Activity ▸ Your job is to copy every record exactly.

Stored data ▸
━━━━━━━━━━━━━━━━

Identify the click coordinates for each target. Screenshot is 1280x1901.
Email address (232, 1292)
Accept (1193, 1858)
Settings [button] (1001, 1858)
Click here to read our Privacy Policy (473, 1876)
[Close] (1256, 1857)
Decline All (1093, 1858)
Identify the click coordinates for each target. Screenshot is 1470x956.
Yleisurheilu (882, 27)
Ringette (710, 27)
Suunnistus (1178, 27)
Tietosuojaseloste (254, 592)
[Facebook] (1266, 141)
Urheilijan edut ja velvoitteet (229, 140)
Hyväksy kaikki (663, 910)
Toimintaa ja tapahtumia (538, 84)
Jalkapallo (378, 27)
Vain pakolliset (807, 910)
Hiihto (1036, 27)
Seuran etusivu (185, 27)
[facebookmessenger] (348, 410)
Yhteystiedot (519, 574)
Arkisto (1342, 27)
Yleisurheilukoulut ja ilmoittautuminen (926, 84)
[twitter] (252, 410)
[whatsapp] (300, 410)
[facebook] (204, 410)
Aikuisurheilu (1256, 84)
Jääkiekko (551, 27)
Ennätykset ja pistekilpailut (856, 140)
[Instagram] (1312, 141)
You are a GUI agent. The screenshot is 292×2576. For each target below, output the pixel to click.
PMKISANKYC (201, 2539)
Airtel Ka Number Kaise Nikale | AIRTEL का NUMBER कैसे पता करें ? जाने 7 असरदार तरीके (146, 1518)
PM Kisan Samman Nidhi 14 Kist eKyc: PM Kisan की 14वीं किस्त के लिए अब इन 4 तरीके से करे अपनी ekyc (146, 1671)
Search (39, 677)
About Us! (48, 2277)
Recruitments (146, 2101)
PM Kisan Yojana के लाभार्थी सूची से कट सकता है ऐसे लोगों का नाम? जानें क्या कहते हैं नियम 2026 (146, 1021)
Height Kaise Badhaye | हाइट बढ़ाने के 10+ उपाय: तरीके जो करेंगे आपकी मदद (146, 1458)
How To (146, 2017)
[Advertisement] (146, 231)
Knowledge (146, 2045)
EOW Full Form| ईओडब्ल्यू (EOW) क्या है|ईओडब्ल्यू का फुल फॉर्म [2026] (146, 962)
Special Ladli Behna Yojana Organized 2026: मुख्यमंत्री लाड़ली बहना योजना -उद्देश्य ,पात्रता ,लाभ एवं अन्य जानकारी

━━━━━━━━━━━━━━━━

Written response ▸
Identify the click coordinates for each target. Screenshot is 1280x1901.
Email address (232, 1292)
Accept (1193, 1858)
Settings [button] (1001, 1858)
Click here to read our Privacy Policy (473, 1876)
[Close] (1256, 1857)
Decline All (1093, 1858)
Identify the click coordinates for each target. Screenshot is 1470x956.
Yleisurheilu (882, 27)
Ringette (710, 27)
Suunnistus (1178, 27)
Tietosuojaseloste (254, 592)
[Facebook] (1266, 141)
Urheilijan edut ja velvoitteet (229, 140)
Hyväksy kaikki (663, 910)
Toimintaa ja tapahtumia (538, 84)
Jalkapallo (378, 27)
Vain pakolliset (807, 910)
Hiihto (1036, 27)
Seuran etusivu (185, 27)
[facebookmessenger] (348, 410)
Yhteystiedot (519, 574)
Arkisto (1342, 27)
Yleisurheilukoulut ja ilmoittautuminen (926, 84)
[twitter] (252, 410)
[whatsapp] (300, 410)
[facebook] (204, 410)
Aikuisurheilu (1256, 84)
Jääkiekko (551, 27)
Ennätykset ja pistekilpailut (856, 140)
[Instagram] (1312, 141)
You are a GUI agent. The screenshot is 292×2576. For each target below, output the pixel to click.
PMKISANKYC (201, 2539)
Airtel Ka Number Kaise Nikale | AIRTEL का NUMBER कैसे पता करें ? जाने 7 असरदार तरीके (146, 1518)
PM Kisan Samman Nidhi 14 Kist eKyc: PM Kisan की 14वीं किस्त के लिए अब इन 4 तरीके से करे अपनी ekyc (146, 1671)
Search (39, 677)
About Us! (48, 2277)
Recruitments (146, 2101)
PM Kisan Yojana के लाभार्थी सूची से कट सकता है ऐसे लोगों का नाम? जानें क्या कहते हैं नियम 2026 (146, 1021)
Height Kaise Badhaye | हाइट बढ़ाने के 10+ उपाय: तरीके जो करेंगे आपकी मदद (146, 1458)
How To (146, 2017)
[Advertisement] (146, 231)
Knowledge (146, 2045)
EOW Full Form| ईओडब्ल्यू (EOW) क्या है|ईओडब्ल्यू का फुल फॉर्म [2026] (146, 962)
Special Ladli Behna Yojana Organized 2026: मुख्यमंत्री लाड़ली बहना योजना -उद्देश्य ,पात्रता ,लाभ एवं अन्य जानकारी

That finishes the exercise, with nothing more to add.